Según ha explicado la activista en el programa de Llamas, "las protestas no responden a un estallido puntual, sino a la ausencia total de vías legítimas para vivir con dignidad bajo el régimen de los ayatolás". La represión ha dejado ya a más de un centenar de muertos, miles de heridos y detenidos, en un contexto marcado por el apagón total de internet y cortes de electricidad en numerosas ciudades.
Shirmohamadej ha subrayado que "el bloqueo digital no es solo censura", sino un aislamiento deliberado que crea "un país sin testigos. Aun así, imágenes conseguidas gracias a conexiones por satélite como Starlink muestran movilizaciones masivas, con miles de personas iluminando la noche con sus teléfonos móviles como símbolo de resistencia y de visibilidad ante el mundo. La desconexión, ha advertido la divulgadora, "afecta incluso a quienes no protesta, "paralizando la vida cotidiana y sembrando el miedo generalizado" a las detenciones arbitrarias.
La activista ha destacado el carácter transversal y generacional de las protestas, con una presencia inédita de mujeres, niños y adolescentes. Además, ha denunciado la detención y muerte de menores, algo sin precedentes en anteriores levantamientos. A su juicio, "no se trata de una rebelión contra la fe, sino contra un sistema político que utiliza la religión como herramienta de control total".

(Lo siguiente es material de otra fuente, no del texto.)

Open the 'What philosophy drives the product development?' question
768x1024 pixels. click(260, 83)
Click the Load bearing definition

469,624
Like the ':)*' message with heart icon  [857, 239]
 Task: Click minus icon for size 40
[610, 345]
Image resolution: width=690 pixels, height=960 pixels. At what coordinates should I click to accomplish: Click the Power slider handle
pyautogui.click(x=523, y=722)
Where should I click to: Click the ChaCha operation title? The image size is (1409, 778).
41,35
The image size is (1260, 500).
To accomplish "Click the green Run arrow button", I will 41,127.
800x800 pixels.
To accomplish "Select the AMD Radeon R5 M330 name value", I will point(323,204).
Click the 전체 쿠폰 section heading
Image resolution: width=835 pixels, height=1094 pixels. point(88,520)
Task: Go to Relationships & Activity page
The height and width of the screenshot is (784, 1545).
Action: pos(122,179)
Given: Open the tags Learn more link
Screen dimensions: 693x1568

Finalmente, Shirmohamadej ha defendido en el programa que lo que está en juego es una lucha por la dignidad humana y la libertad individual, valores que, afirmó, Irán comparte con Occidente. Para concluir ha alertado sobre la responsabilidad de la comunidad internacional y de los medios, criticando el silencio o la cobertura intermitente, y sostuvo que la indiferencia no es neutral. "Cuando un país entero se apaga", concluyó, "es la señal de que algo muy grave está ocurriendo y no mirar equivale a favorecer al poder represivo".